Innate Numbers: One, Two or Many?

"To what extent can concepts exist without the words to express them?" So begins an editorial from Science on an article describing a small, isolated Brazilian tribe known as the Piraha. This tribe has no currency, no art, no more than 10 consonants and vowels, and incredibly no words for any number greater than two. In fact, even the words used to indicate "one" and "two" are considered very approximate indications of quantity. Phonologically, they differ from each other only insofar as one is spoken with a falling tone, while two is spoken with a rising tone.

This oddity is not purely linguistic, however: members of this tribe are also deficient in matching the number of hatches on a sheet of paper when they outnumber 3 (see picture), in remembering quantities over a delay, and even in discriminating between different numbers of items greater than 3. This is seen as evidence against the strong "number sense" hypothesis, instead supporting that only very limited representations of number are innate to humans, just as in animals.

The author of this study, Peter Gordon from Columbia University, believes that this shows language is not merely a reflection of how humans think, but that language itself can profoundly constrain thought. At least for the concept of number, the Whorfian hypothesis would appear to be true: humans who are not exposed to a number system are not able to represent exact quantities. But ignoring the obvious epistemological problems (how did the concepts of number ever emerge, if this tribe was unable to evolve them in isolation?) it is likely that this tribe is an unrepresentative sample with which to gauge innateness, given their other cultural idiosyncracies. Indeed, even preschoolers have been seen to consider numbers as specific quantities.

Certainly there is a nonverbal, nonspecific, innate representation of number or magnitude that is not affected by language - this is supported by clinical studies of humans with profoundly impaired language skills yet spared numerical skills (e.g., patient I.H.). Some work has even identified a region of the left angular gyrus that is involved specifically in exact calculation tasks, and although language is lateralized to the left hemisphere, this is not an explicitly verbal area.

How exactly would language appear to give its users access to more exact indications of quantity?
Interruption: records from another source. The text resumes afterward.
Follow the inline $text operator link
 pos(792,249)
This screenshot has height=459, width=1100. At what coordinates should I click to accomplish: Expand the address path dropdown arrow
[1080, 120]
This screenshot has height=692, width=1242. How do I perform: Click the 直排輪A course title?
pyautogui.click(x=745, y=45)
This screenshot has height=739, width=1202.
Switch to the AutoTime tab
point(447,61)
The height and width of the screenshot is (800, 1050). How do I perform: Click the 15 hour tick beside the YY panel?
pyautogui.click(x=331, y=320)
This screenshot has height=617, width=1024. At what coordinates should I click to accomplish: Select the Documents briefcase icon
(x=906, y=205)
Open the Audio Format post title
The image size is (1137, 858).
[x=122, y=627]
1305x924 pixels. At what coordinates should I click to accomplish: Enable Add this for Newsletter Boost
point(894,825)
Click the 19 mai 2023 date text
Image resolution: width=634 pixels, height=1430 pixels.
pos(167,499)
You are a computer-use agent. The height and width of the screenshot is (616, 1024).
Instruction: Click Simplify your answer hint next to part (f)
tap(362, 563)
Is it that language actually creates the concept of exact quantity, that it just "mediates the expansion" of the concept, or that it merely helps direct attention to such a concept? Some have proposed that cultural differences alone can explain the appearance that language is crucial to exact number perception; Piraha children can be taught to count in Portugese if the pronunciation is adapted to the phonetic structure of the Piraha language and the task is made relevant to Piraha lifestyle (counting beads). Yet even this evidence could be seen as equivocal; if the concept of exact quantity is innate and only words are lacking, why would the Piraha require instruction in another language to express these "latent" concepts?